Las Vegas Sun

April 26, 2024

ATOMIC TESTING MUSEUM:

New exhibit shows history from the cockpit

Smithsonian exhibit features interiors of famous planes, including Enola Gay

At the contols

The entrance of the Atomic Testing Museum's latest exhibit, Launch slideshow »

Beyond the Sun

When most of us think of the history of flight we consider aeronautics, examining the changes over time of various parts of an aircraft's exterior, such as the fuselage, the wings or the tail.

But Las Vegas' Atomic Testing Museum is taking a different perspective on how planes evolved — from the inside looking out.

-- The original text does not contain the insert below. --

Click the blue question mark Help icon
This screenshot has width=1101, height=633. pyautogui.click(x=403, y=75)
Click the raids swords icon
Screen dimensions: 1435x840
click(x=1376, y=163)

The museum is hosting “At the controls: The Smithsonian's National Air and Space Museum Looks at Cockpits,” an examination of how early planes looked to the aircraft pioneers who flew them.

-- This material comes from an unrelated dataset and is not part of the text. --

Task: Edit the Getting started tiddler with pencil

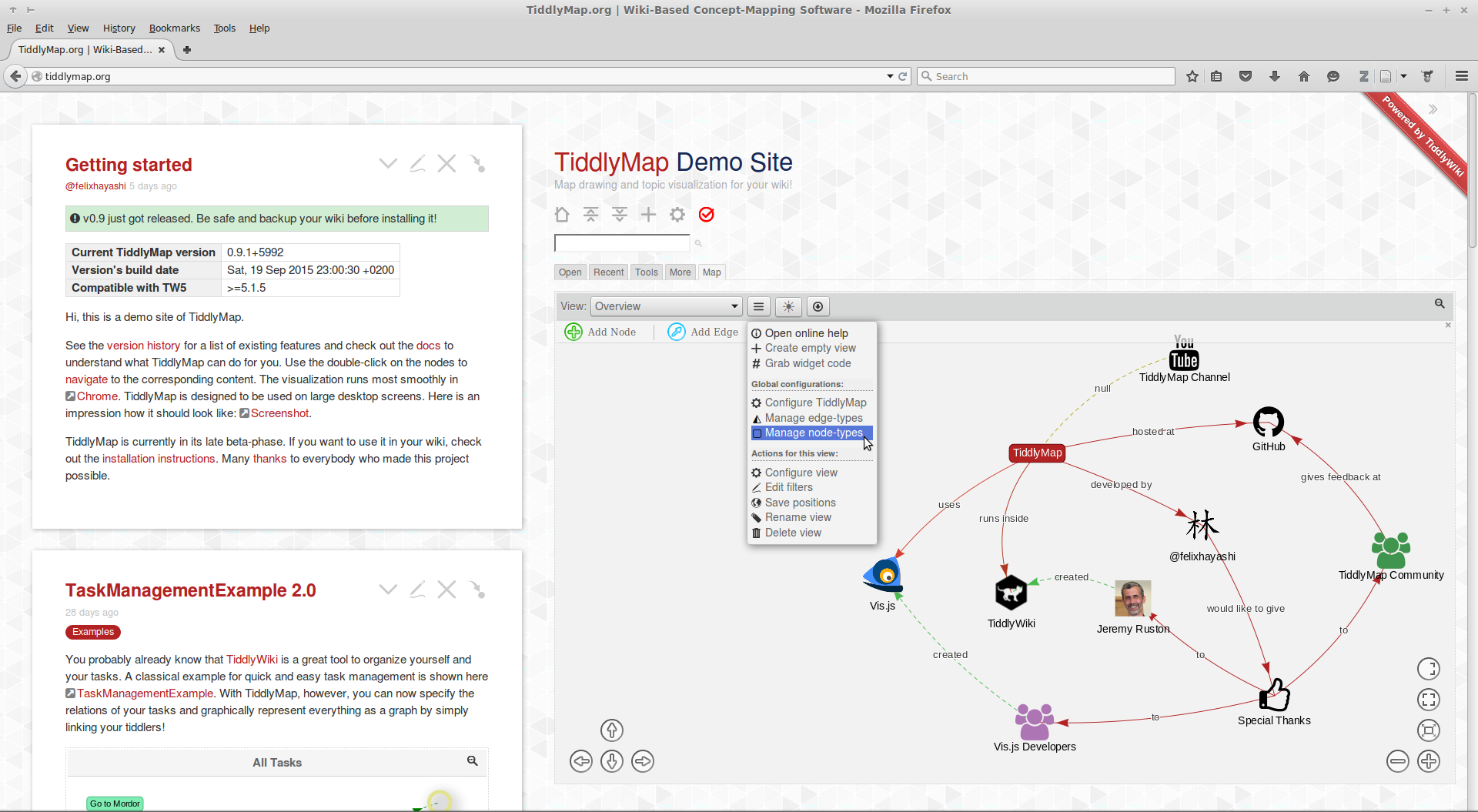Action: click(417, 164)
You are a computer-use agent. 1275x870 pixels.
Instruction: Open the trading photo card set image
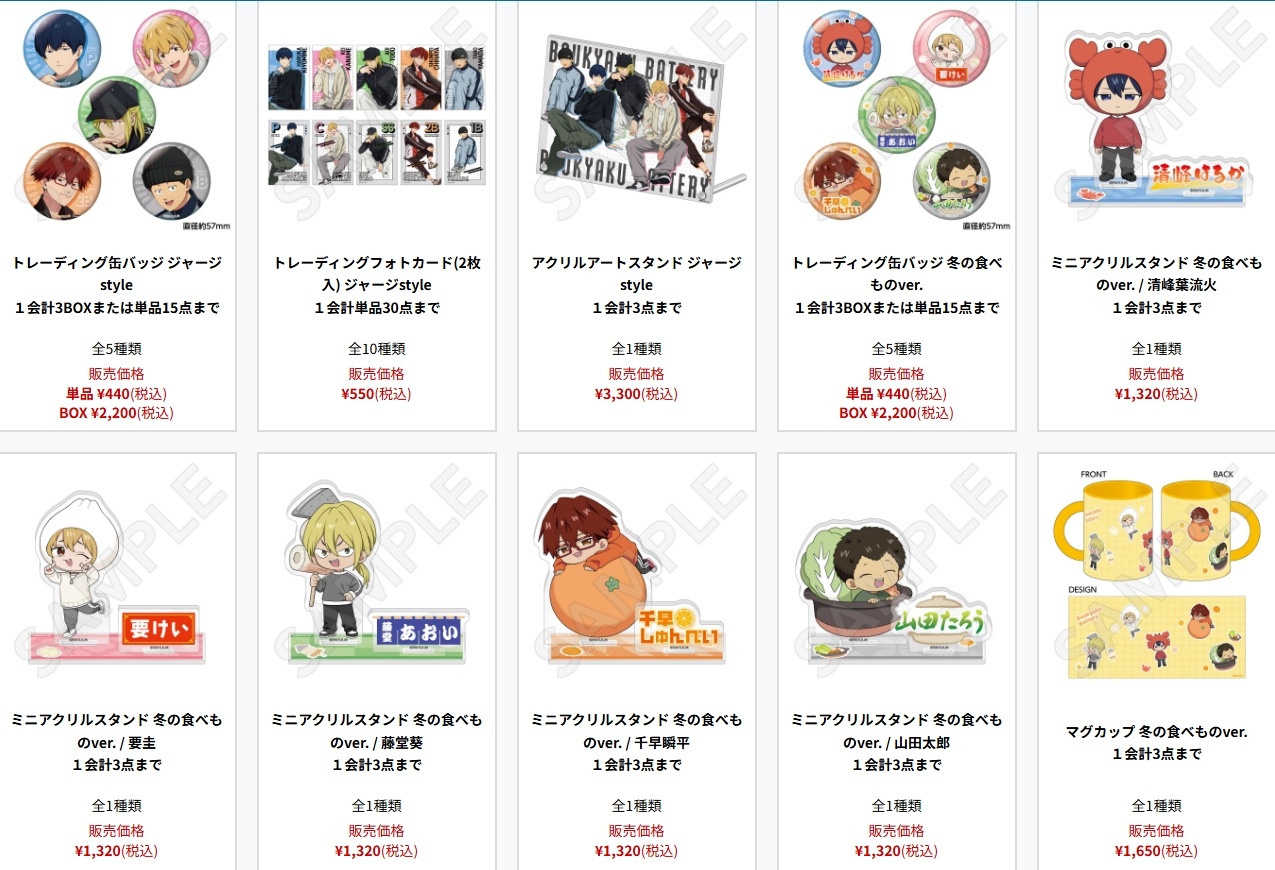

The exhibit, which is a series of full color posters joined with the museum’s own artifacts in the Harry Reid Exhibit Hall, came together because the museum is an affiliate of the Smithsonian making it eligible to host traveling exhibits like “At the controls.”

“We brought this one in thinking it would go well with our science-themed museum,” marketing director Dawn Ham said. “It features all of these different cockpits, so it looks at developments in aviation through evolution in cockpit design.”

Two tourists from Sacramento, who just walked into the museum, were a little disappointed the flight simulator did not work at the time, but were impressed with the posters.

“Kind of a reminder of the utilitarian complexity and how complicated they were for the time,” Fred Sugar said.

The posters are actually photographs of famous airplane replicas. One was of the Spirit of Saint Louis, which Charles Lindbergh flew solo in 1927 from New York to Paris, and which the Smithsonian has in its museum.

Another was the cockpit of the Enola Gay, the B-29 Superfortress bomber that dropped the first atomic bomb used in warfare in 1945 over Hiroshima, Japan, during World War II. The Enola Gay cockpit is featured at the very front of the exhibit.

“I think this theme attracts lots of people, but obviously we showcased (the Enola Gay) because it keeps with the theme of the museum,” director of education Ellen Leigh said.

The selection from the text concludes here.